Listed entries =>
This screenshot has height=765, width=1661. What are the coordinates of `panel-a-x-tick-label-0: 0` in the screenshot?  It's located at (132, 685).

...

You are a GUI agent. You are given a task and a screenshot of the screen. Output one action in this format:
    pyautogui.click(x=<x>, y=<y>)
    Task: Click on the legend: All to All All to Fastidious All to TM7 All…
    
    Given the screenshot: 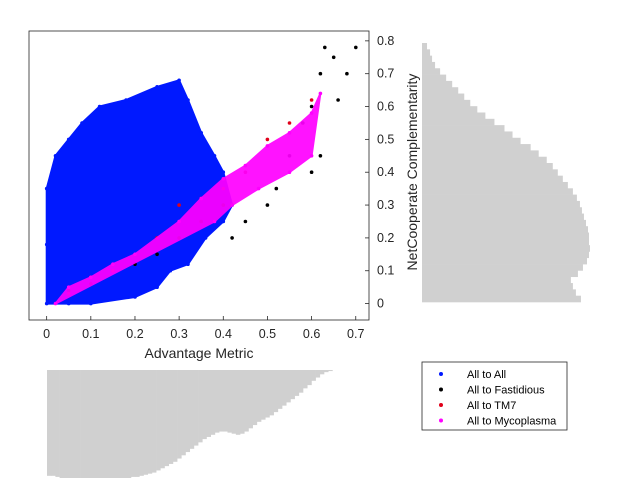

==

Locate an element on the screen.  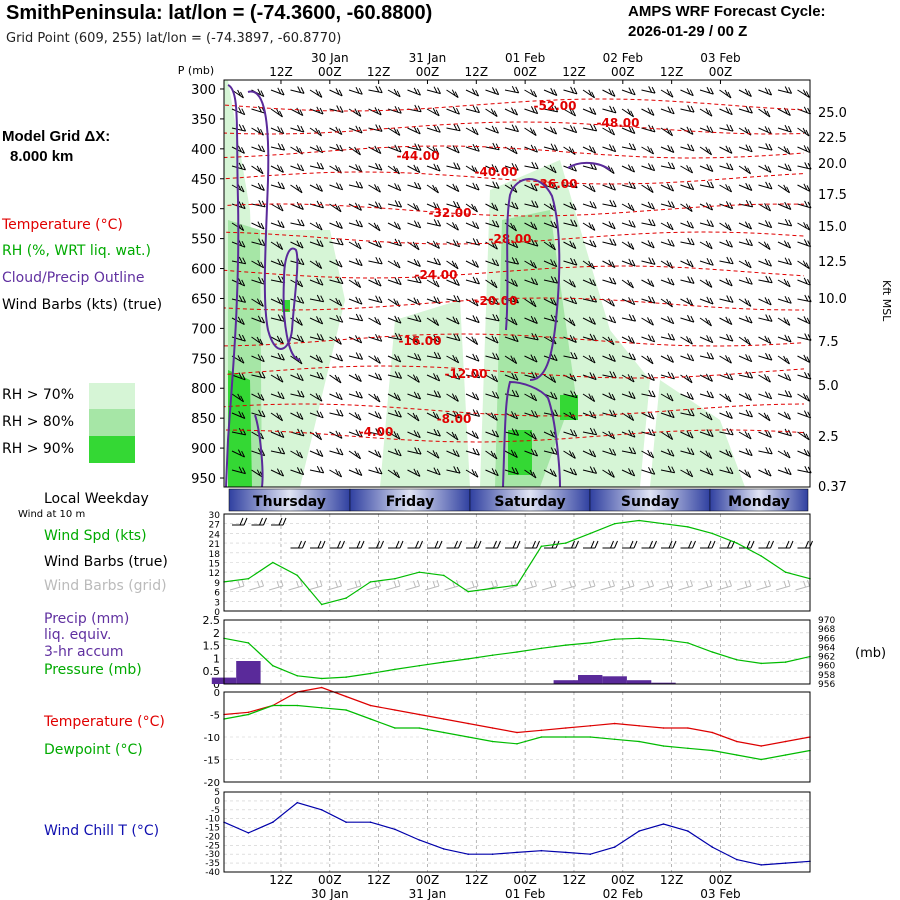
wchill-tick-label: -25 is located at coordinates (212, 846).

Try it => Count the lines of the records above that contain the string "label". Reply with the number alone.

Reply => 2